> _PROBLEM DETAILS_
Retype the listing below line for line, without altering any character.

> _DATA ENTRIES_
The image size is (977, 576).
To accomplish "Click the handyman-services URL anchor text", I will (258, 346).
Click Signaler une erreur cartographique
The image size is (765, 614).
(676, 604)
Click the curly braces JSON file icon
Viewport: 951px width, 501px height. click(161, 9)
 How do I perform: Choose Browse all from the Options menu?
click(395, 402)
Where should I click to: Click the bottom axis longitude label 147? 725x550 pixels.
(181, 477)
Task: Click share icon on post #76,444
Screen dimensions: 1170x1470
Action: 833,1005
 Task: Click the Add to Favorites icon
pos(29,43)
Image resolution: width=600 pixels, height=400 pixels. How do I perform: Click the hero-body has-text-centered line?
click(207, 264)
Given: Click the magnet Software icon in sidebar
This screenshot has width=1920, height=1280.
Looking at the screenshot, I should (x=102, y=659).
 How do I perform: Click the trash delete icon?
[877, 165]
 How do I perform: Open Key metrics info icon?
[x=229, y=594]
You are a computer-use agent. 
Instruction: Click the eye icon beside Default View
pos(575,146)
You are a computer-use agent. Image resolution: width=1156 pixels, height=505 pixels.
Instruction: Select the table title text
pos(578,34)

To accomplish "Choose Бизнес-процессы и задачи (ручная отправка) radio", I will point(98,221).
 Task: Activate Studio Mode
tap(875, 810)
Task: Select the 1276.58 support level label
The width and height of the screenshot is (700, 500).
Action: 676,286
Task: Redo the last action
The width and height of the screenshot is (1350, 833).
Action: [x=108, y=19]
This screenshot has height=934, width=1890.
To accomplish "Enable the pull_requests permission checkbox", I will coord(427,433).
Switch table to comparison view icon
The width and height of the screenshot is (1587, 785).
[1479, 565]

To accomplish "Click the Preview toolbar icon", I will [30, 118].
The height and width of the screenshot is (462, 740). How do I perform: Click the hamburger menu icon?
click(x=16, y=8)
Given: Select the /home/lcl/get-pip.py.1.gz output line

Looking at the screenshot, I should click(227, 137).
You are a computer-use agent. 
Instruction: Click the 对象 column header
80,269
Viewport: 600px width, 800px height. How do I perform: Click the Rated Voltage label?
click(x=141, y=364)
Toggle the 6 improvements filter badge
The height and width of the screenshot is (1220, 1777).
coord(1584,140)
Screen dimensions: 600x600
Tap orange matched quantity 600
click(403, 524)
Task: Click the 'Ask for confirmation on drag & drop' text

> _FINISHED EXERCISE_
The image size is (977, 576).
To accomplish "Click the handyman-services URL anchor text", I will (258, 346).
Click Signaler une erreur cartographique
The image size is (765, 614).
(676, 604)
Click the curly braces JSON file icon
Viewport: 951px width, 501px height. click(161, 9)
 How do I perform: Choose Browse all from the Options menu?
click(395, 402)
Where should I click to: Click the bottom axis longitude label 147? 725x550 pixels.
(181, 477)
Task: Click share icon on post #76,444
Screen dimensions: 1170x1470
Action: 833,1005
 Task: Click the Add to Favorites icon
pos(29,43)
Image resolution: width=600 pixels, height=400 pixels. How do I perform: Click the hero-body has-text-centered line?
click(207, 264)
Given: Click the magnet Software icon in sidebar
This screenshot has width=1920, height=1280.
Looking at the screenshot, I should (x=102, y=659).
 How do I perform: Click the trash delete icon?
[877, 165]
 How do I perform: Open Key metrics info icon?
[x=229, y=594]
You are a computer-use agent. 
Instruction: Click the eye icon beside Default View
pos(575,146)
You are a computer-use agent. Image resolution: width=1156 pixels, height=505 pixels.
Instruction: Select the table title text
pos(578,34)

To accomplish "Choose Бизнес-процессы и задачи (ручная отправка) radio", I will point(98,221).
 Task: Activate Studio Mode
tap(875, 810)
Task: Select the 1276.58 support level label
The width and height of the screenshot is (700, 500).
Action: 676,286
Task: Redo the last action
The width and height of the screenshot is (1350, 833).
Action: [x=108, y=19]
This screenshot has height=934, width=1890.
To accomplish "Enable the pull_requests permission checkbox", I will coord(427,433).
Switch table to comparison view icon
The width and height of the screenshot is (1587, 785).
[1479, 565]

To accomplish "Click the Preview toolbar icon", I will [30, 118].
The height and width of the screenshot is (462, 740). How do I perform: Click the hamburger menu icon?
click(x=16, y=8)
Given: Select the /home/lcl/get-pip.py.1.gz output line

Looking at the screenshot, I should click(227, 137).
You are a computer-use agent. 
Instruction: Click the 对象 column header
80,269
Viewport: 600px width, 800px height. How do I perform: Click the Rated Voltage label?
click(x=141, y=364)
Toggle the 6 improvements filter badge
The height and width of the screenshot is (1220, 1777).
coord(1584,140)
Screen dimensions: 600x600
Tap orange matched quantity 600
click(403, 524)
Task: Click the 'Ask for confirmation on drag & drop' text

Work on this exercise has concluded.